No pictures belong in the copy, but every line of the material below must be reproduced exactly.

(Source records begins)

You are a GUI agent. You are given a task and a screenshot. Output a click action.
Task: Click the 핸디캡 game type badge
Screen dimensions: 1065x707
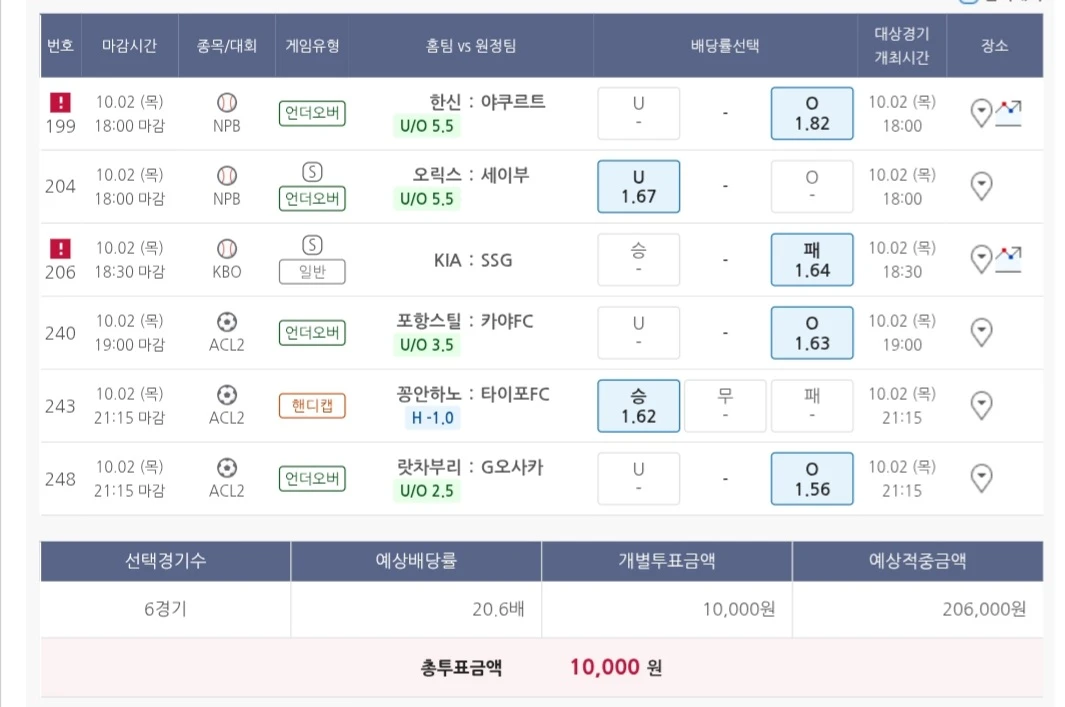click(x=312, y=405)
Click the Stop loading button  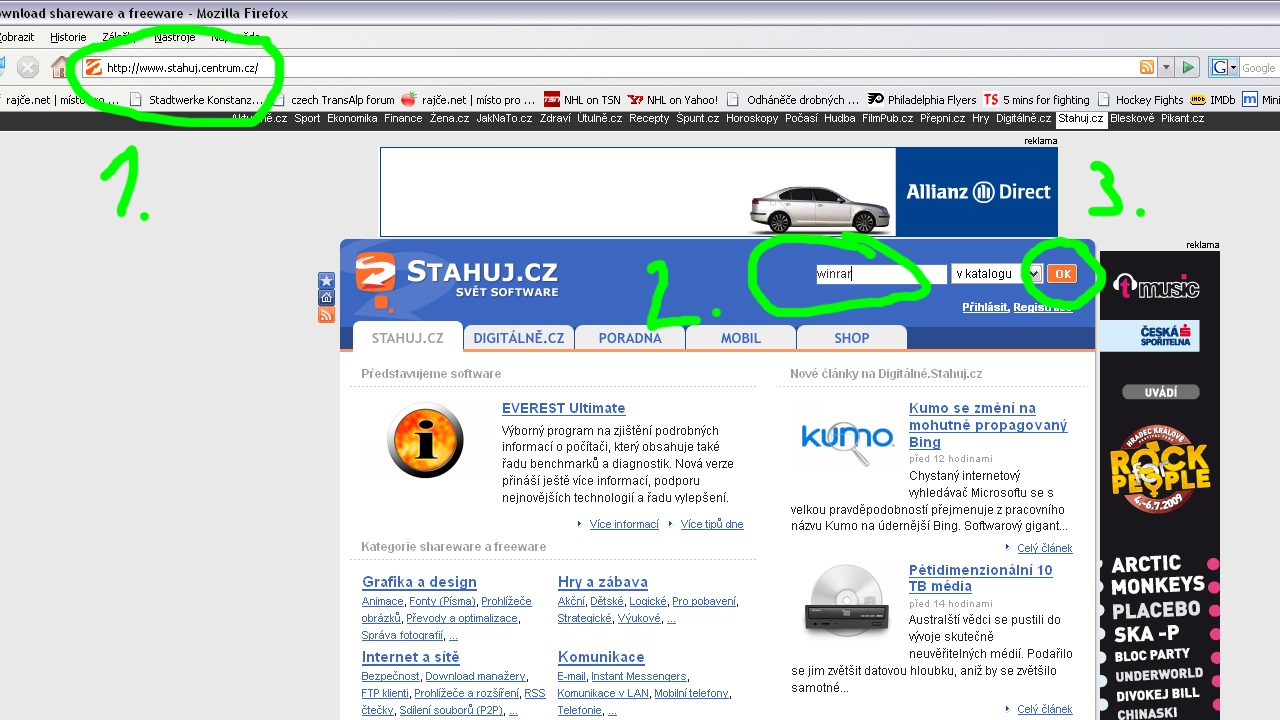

(Source records ends)

Expected answer →
You are a GUI agent. You are given a task and a screenshot. Output a click action.
Task: Click the 핸디캡 game type badge
Screen dimensions: 1065x707
click(x=312, y=405)
Click the Stop loading button  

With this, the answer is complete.